Die »Sea-Eye 4« führte ebenfalls zwei Rettungsaktionen aus, bevor sie den Hafen von Livorno erreichte. Bei der ersten, am 16. Dezember, wurden in Zusammenarbeit mit dem Rettungsschiff »Rise Above« des Dresdner Vereins Mission Lifeline 63 Menschen, darunter zwölf Minderjährige, aus einem seeuntüchtigen Schlauchboot gerettet. In der Nacht vom 18. auf den 19. Dezember fand die zweite Rettungsaktion statt, bei der 35 Stunden Fahrt entfernt 45 Menschen in Seenot geraten waren. Die Zuweisung des sicheren Hafens erfolgte, während die »Sea-Eye 4« noch mit diesen letzten Rettungsmaßnahmen beschäftigt war. »Obwohl die italienischen Behörden von dem Fall und der akut lebensbedrohlichen Situation der Menschen wussten«, heißt es in einer Erklärung von Mission Lifeline, »wiesen sie uns an, sofort nach Livorno zu fahren.« Die zweite Rettungsaktion wurde mit Hilfe des Handelsschiffs »MTM Southport« ausgeführt, obwohl die maltesische Rettungsleitstelle dieses angewiesen hatte, seinen Kurs fortzusetzen und alle Rettungsaktionen einzustellen. Wäre das neue Dekret bereits in Kraft gewesen, wäre diese Rettung wahrscheinlich streng sanktioniert worden.

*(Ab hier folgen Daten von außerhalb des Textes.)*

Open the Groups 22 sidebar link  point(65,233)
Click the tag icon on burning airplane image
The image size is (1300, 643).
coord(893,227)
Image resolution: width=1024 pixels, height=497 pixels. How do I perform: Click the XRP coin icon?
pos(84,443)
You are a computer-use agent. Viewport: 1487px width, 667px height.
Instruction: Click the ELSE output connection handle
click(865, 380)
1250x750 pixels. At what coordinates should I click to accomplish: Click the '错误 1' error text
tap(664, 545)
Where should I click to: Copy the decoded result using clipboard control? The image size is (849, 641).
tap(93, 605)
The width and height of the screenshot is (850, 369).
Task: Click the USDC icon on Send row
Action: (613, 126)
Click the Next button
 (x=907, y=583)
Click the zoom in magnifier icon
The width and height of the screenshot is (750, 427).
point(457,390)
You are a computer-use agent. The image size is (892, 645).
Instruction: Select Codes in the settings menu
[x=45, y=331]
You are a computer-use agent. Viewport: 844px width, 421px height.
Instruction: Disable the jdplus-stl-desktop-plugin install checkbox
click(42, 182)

Durch die schnell zugewiesenen ­sicheren Häfen hält die italienische Regierung sich an internationales Recht, die Zuweisung von Livorno anstelle eines Hafens in Sizilien im Süden Italiens lässt aber die Kosten einer Rettung drastisch ansteigen. »Allein die Reise von Sizilien nach Livorno hat den Rettungsdienst rund 25 000 Euro gekostet«, sagt Parrino. An Bord von »Sea-Eye 4« sehen es Besatzungsmitglieder genauso. »Seit einigen Wochen verfolgt die italienische Regierung eine neue Strategie«, erklärt Jan Ribbeck, Einsatzleiter der »Sea-Eye 4«, »sie versucht zu verhindern, dass die Menschen Land erreichen, und verursacht eine Kostenexplosion, indem sie die NGO-Schiffe so weit wie möglich von den Einsatzgebieten fernhält. Das ist ein klarer Angriff auf alle, die auf See Leben retten.« Aber die Antwort sei ebenso klar. »Denen, die uns unterstützen, sagen wir, dass wir weiterhin für das Recht auf Leben eintreten und die geflüchteten Menschen willkommen heißen müssen, ohne müde zu werden«, sagt Emergency-Einsatzleiter Parrino. Vom Deck der »Sea-Eye 4« aus versichert Einsatzleiter Ribbeck, dass »diese Angriffe unseren Willen, weiterhin ­Leben zu retten, nicht beeinträchtigen werden«. Es spiele keine Rolle, ob Weihnachten sei oder nicht, es spiele keine Rolle, welche Regierung da sei, »wir werden unsere Arbeit weiter machen«. Anfang Februar kritisierte der Europarat, eine Menschenrechtsorganisation mit Sitz in Straßburg, in einem Brief an Innenminister Piantedosi Italiens neue Strategie der fernen Häfen und forderte eine Rücknahme des Dekrets. Riccardo Gatti, der für ein Rettungsschiff von »Ärzte ohne Grenzen« verantwortlich ist, sagte der Tageszeitung La Repubblica, dass das Dekret zu einer Strategie gehöre, die »das Todesrisiko für Tausende von Menschen erhöht«. Die neuen Regeln könnten gegen internationale Konventionen verstoßen und seien »ethisch inakzeptabel«. An­wält:innen prüften bereits mögliche Klagen gegen das Dekret.